Remember that modules are assumed unitary unless otherwise stated, so 1*M = M.
If g is a nonzero element of a simple module M, g generates M, else it would span a proper submodule. Thus a simple module is cyclic, and any nonzero element acts as generator.
We are using the fact that M is unitary here. Since g is the same as 1*g, we are guaranteed to have g+g, via 2*g. The left multiples of a generator are closed under addition because of the action of R, and the fact that g = 1*g. But I digress.
One way to create a simple left module is to start with a maximal left ideal H in R. The cosets of H define a left R module M that is not trivial. For instance, 1 is not in H, so 1+H and 0+H are distinct cosets. Now a proper submodule of M defines a left ideal between R and H, which is impossible. Thus M is simple.
As we shall see, the converse is also true.
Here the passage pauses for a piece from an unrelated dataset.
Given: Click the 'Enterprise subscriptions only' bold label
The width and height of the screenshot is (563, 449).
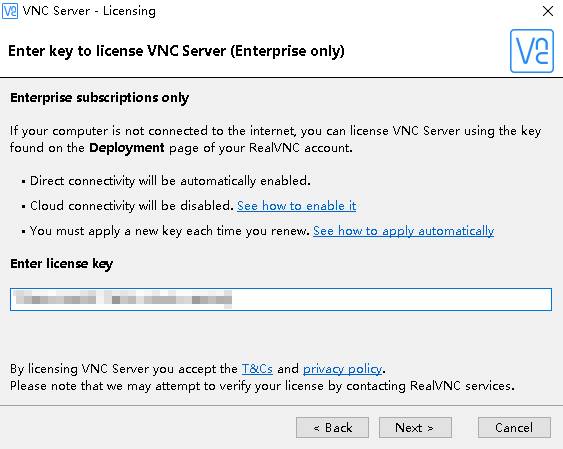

If M is simple, let g be any nonzero element of M, which acts as a generator for M. Let H be the left ideal of R that maps g to 0. We will abuse the notation somewhat, and let R/H denote the cosets of H in R. (If H were an ideal, R/H would be the quotient ring.)
Build a map from R/H onto M by selecting a coset representative and applying it to g. Since H*g = 0, this map is well defined. Since 1*g = g, the coset 1+H corresponds to g. Since g spans all of M, the map is onto.
Let x and y represent two cosets in R/H, with images xg and yg. Addition in R/H produces x+y, and addition downstairs gives (x+y)g, M being an R module. Our map respects addition. And if s is in R, s acts on the coset of x to give the coset of sx, while s acts on xg to give sxg. The map respects left multiplication by R, and is a module homomorphism. Finally, if x and y lead to the same element of M, then x-y maps to 0, whence x-y kills g, and x-y lies in H. The map is 1-1, a module isomorphism, and R/H is isomorphic to M. Since R/H produces the simple module M, H must be a maximal ideal.
If R is commutative, every simple R module is R mod a maximal ideal, which is a field.
If we start with R/H = M, then reverse the process to find H, is it the same H? Maybe not. The next page presents a noncommutative example.
Remember that M is isomorphic to R/H, where H is a maximal left ideal. Once this isomorphism is established, something in M is associated with 1 in R. An endomorphism on M defines, and is defined by, the image of 1 in M. If 1 moves to y, then f(x) = f(x*1) = x*f(1) = xy. Yet the same holds for x+w, for every w in H. To avoid a contradiction, wy must lie in H. Assuming Hy lies in H, f is well defined, and is equivalent to right multiplication by y across the cosets of H in R.
If R is commutative then H is an ideal, and Hy automatically lies in H. The endomorphisms are isomorphic to the field M.
If R is not commutative, we can still map 1 to any integer, or anything else in the center of R. Use this to show the characteristic of E equals the characteristic of R/H, which is either prime or 0.
To see where endomorphisms fail, let R be the 2×2 matrices over a division ring D, and let M = R. Let H be the submodule that is 0 down the left column. We'll see later on that this is a maximal left ideal. The quotient M, which is our simple module, can be represented by matrices that are 0 on the right. The element 1 in M looks like [1,0|0,0], with a 1 in the upper left, and this can be mapped to [y,0|0,0] without trouble, because Hy lies in H. In fact Hy = 0. But try mapping 1 to [y,0|z,0]. Premultiply by [0,1|0,0] and find something that is not in H. The only R endomorphisms of M scale M by elements of D, even though M looks like D2. Of course the endomorphisms form a division ring, as they should.